§ **INSTRUCTION**: Reproduce each of the entries below verbatim, keeping every line in its original order.

§ **THE DATA**:
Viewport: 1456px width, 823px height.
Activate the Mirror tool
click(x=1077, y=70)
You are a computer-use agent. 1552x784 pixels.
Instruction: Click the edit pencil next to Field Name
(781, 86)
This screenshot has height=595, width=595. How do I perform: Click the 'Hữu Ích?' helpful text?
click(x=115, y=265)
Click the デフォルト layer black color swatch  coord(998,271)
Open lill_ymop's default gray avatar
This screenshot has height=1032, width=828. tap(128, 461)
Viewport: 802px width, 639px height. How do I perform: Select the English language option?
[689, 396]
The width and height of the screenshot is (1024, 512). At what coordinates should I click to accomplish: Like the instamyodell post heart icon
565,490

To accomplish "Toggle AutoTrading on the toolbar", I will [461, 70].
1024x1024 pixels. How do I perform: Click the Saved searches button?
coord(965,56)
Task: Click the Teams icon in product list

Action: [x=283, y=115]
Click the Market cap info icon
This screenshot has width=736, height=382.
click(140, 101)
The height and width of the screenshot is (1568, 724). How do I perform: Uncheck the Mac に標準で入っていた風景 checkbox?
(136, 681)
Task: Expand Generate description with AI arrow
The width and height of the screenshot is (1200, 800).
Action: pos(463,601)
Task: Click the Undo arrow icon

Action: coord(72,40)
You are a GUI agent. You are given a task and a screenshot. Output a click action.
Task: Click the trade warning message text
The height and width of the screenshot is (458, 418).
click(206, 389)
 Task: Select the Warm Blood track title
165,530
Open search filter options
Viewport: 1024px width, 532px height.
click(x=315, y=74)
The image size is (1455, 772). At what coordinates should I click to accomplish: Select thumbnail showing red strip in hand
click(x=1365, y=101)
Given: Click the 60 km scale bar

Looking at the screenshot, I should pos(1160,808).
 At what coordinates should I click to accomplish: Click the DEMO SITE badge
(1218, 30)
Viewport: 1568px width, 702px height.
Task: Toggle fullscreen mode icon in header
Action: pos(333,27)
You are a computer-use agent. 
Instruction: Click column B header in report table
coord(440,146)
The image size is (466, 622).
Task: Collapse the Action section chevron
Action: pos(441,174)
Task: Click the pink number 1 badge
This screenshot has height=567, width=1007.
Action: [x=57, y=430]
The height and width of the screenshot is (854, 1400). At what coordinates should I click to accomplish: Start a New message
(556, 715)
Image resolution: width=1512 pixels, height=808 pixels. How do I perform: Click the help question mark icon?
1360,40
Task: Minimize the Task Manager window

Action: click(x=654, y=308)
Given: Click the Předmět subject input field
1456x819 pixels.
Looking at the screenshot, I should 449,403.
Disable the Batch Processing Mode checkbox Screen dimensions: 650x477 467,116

§ **FULL SOLUTION**:
Viewport: 1456px width, 823px height.
Activate the Mirror tool
click(x=1077, y=70)
You are a computer-use agent. 1552x784 pixels.
Instruction: Click the edit pencil next to Field Name
(781, 86)
This screenshot has height=595, width=595. How do I perform: Click the 'Hữu Ích?' helpful text?
click(x=115, y=265)
Click the デフォルト layer black color swatch  coord(998,271)
Open lill_ymop's default gray avatar
This screenshot has height=1032, width=828. tap(128, 461)
Viewport: 802px width, 639px height. How do I perform: Select the English language option?
[689, 396]
The width and height of the screenshot is (1024, 512). At what coordinates should I click to accomplish: Like the instamyodell post heart icon
565,490

To accomplish "Toggle AutoTrading on the toolbar", I will [461, 70].
1024x1024 pixels. How do I perform: Click the Saved searches button?
coord(965,56)
Task: Click the Teams icon in product list

Action: [x=283, y=115]
Click the Market cap info icon
This screenshot has width=736, height=382.
click(140, 101)
The height and width of the screenshot is (1568, 724). How do I perform: Uncheck the Mac に標準で入っていた風景 checkbox?
(136, 681)
Task: Expand Generate description with AI arrow
The width and height of the screenshot is (1200, 800).
Action: pos(463,601)
Task: Click the Undo arrow icon

Action: coord(72,40)
You are a GUI agent. You are given a task and a screenshot. Output a click action.
Task: Click the trade warning message text
The height and width of the screenshot is (458, 418).
click(206, 389)
 Task: Select the Warm Blood track title
165,530
Open search filter options
Viewport: 1024px width, 532px height.
click(x=315, y=74)
The image size is (1455, 772). At what coordinates should I click to accomplish: Select thumbnail showing red strip in hand
click(x=1365, y=101)
Given: Click the 60 km scale bar

Looking at the screenshot, I should pos(1160,808).
 At what coordinates should I click to accomplish: Click the DEMO SITE badge
(1218, 30)
Viewport: 1568px width, 702px height.
Task: Toggle fullscreen mode icon in header
Action: pos(333,27)
You are a computer-use agent. 
Instruction: Click column B header in report table
coord(440,146)
The image size is (466, 622).
Task: Collapse the Action section chevron
Action: pos(441,174)
Task: Click the pink number 1 badge
This screenshot has height=567, width=1007.
Action: [x=57, y=430]
The height and width of the screenshot is (854, 1400). At what coordinates should I click to accomplish: Start a New message
(556, 715)
Image resolution: width=1512 pixels, height=808 pixels. How do I perform: Click the help question mark icon?
1360,40
Task: Minimize the Task Manager window

Action: click(x=654, y=308)
Given: Click the Předmět subject input field
1456x819 pixels.
Looking at the screenshot, I should 449,403.
Disable the Batch Processing Mode checkbox Screen dimensions: 650x477 467,116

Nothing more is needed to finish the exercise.